Homework 3 - Regular Expression Puzzles

All questions were completed using text editor, BBEdit

Question 1:

What we have:

First String    Second      1.22      3.4
Second          More Text   1.555555  2.2220
Third           x           3         124

What we want:

First String,Second,1.22,3.4
Second,More Text,1.555555,2.2220
Third,x,3,124

How to do it: Find spaces between characteres and replace with commas.

- Find: \s{2,}
- Replace: ,

Question 2:

What we have:

Ballif, Bryan, University of Vermont
Ellison, Aaron, Harvard Forest
Record, Sydne, Bryn Mawr

What we want:

Bryan Ballif (University of Vermont)
Aaron Ellison (Harvard Forest)
Sydne Record (Bryn Mawr)

How to do it: Find the first character/word (1), find a comma, find a space, find the second character/word (2), find a space, add parenthesis and find everything else (3), and reorder the list.

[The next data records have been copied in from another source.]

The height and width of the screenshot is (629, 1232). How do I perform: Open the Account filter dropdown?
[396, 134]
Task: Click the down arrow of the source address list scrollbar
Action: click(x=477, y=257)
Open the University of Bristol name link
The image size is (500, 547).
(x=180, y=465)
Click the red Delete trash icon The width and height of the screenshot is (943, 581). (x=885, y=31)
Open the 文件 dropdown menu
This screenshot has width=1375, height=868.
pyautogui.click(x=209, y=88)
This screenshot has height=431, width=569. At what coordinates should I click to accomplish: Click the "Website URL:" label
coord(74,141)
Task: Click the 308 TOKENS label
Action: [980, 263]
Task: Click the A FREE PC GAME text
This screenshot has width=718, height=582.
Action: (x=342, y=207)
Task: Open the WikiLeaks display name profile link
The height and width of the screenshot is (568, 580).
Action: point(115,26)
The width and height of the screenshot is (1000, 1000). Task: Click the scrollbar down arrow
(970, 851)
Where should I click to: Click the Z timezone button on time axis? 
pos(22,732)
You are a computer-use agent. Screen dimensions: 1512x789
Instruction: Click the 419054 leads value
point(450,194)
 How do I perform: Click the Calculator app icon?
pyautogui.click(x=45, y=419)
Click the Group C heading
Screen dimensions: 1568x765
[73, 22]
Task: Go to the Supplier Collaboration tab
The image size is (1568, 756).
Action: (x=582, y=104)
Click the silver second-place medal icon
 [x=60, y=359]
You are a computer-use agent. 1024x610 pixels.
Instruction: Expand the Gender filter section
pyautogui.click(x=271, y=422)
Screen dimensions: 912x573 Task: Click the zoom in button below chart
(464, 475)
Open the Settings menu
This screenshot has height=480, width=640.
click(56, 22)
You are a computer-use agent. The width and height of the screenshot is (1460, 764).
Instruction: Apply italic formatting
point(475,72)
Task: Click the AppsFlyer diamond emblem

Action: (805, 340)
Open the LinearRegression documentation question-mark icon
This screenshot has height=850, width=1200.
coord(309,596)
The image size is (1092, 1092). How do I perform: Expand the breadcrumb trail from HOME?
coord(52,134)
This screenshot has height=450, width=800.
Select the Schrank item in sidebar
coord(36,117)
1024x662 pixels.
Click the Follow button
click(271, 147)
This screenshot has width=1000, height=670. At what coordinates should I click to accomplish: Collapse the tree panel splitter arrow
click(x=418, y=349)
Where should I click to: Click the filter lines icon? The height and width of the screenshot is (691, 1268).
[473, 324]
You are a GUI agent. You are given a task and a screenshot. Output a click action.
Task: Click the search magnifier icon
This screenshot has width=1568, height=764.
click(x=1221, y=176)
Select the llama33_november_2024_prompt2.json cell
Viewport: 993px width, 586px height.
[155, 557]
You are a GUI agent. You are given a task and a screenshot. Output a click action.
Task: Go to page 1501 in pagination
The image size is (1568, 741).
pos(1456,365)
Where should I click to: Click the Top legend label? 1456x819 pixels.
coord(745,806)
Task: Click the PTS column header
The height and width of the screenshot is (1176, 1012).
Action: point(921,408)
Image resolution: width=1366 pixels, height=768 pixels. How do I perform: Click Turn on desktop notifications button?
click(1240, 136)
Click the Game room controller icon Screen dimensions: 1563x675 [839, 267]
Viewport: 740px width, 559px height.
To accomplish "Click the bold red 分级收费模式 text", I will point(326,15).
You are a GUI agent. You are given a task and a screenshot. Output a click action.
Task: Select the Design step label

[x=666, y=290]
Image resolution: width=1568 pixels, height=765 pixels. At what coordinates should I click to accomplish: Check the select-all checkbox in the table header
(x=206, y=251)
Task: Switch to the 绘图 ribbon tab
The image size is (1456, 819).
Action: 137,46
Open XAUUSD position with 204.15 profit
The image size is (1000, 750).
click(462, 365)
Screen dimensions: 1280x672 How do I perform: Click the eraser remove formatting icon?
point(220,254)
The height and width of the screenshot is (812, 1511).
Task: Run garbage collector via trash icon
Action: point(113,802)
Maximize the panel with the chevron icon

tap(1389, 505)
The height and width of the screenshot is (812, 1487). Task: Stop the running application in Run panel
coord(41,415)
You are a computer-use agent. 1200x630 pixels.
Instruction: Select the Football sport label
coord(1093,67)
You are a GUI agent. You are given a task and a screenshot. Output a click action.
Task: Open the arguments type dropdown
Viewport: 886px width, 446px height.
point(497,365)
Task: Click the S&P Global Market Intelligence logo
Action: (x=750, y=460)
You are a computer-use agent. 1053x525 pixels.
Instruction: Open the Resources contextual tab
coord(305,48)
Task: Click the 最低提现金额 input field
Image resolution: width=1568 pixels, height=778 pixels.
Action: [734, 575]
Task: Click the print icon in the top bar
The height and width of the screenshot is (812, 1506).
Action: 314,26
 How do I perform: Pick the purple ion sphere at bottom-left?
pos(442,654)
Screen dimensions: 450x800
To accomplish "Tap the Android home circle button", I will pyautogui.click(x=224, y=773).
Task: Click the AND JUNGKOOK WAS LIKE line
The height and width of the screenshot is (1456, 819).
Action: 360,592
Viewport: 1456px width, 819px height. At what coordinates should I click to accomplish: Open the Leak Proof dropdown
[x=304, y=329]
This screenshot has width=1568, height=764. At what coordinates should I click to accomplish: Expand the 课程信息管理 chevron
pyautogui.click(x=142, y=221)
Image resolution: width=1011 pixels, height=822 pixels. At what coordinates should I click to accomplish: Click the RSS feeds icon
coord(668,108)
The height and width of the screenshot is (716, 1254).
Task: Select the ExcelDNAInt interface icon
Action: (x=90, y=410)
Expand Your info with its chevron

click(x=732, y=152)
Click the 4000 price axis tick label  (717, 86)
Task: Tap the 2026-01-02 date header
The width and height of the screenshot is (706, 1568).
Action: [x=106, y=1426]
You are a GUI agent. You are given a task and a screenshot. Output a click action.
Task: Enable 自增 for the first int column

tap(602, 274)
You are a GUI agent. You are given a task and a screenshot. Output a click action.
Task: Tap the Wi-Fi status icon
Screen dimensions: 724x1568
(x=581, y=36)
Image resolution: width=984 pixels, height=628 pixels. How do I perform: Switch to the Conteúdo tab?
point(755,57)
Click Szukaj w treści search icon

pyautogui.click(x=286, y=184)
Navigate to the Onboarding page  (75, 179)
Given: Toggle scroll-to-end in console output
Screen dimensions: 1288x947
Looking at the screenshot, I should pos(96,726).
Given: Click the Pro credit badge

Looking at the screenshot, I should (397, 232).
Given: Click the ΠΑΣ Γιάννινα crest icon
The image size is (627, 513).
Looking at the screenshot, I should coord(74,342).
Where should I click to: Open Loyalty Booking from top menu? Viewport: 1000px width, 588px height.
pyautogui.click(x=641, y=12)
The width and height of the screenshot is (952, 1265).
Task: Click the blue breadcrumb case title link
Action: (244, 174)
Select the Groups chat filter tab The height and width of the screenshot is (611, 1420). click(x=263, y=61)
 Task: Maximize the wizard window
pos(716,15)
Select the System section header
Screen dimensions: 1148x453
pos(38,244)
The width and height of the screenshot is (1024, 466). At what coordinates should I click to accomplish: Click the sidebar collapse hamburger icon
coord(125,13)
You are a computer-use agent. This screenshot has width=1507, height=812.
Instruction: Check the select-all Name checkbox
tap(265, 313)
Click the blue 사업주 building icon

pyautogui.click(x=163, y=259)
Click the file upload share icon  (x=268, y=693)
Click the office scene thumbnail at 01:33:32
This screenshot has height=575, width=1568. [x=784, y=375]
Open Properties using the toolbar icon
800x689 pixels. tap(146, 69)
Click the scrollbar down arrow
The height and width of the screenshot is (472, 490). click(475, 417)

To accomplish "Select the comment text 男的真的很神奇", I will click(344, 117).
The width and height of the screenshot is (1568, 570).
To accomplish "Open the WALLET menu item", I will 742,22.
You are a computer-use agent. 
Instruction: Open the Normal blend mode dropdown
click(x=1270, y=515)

- Find: (\w+),\s*(\w+),\s(.*)
- Replace: \2 \1 (\3)

Question 3:

What we have:

0001 Georgia Horseshoe.mp3 0002 Billy In The Lowground.mp3 0003 Winder Slide.mp3 0004 Walking Cane.mp3

What we want:

0001 Georgia Horseshoe.mp3
0002 Billy In The Lowground.mp3
0003 Winder Slide.mp3
0004 Walking Cane.mp3

How to do it: Find first character/word that is in front of “.mp3” (1) and add a line break.

- Find: (.mp3+)\s
- Replace: 1\n\

Question 4:

What we have:

0001 Georgia Horseshoe.mp3
0002 Billy In The Lowground.mp3
0003 Winder Slide.mp3
0004 Walking Cane.mp3

What we want:

Georgia Horseshoe_0001.mp3
Billy In The Lowground_0002.mp3
Winder Slide_0003.mp3
Walking Cane_0004.mp3

How to do it: Find the first four numbers, find the space, take everything in front of “.mp3”, then add an underscore, and put “.mp3” back in its original spot.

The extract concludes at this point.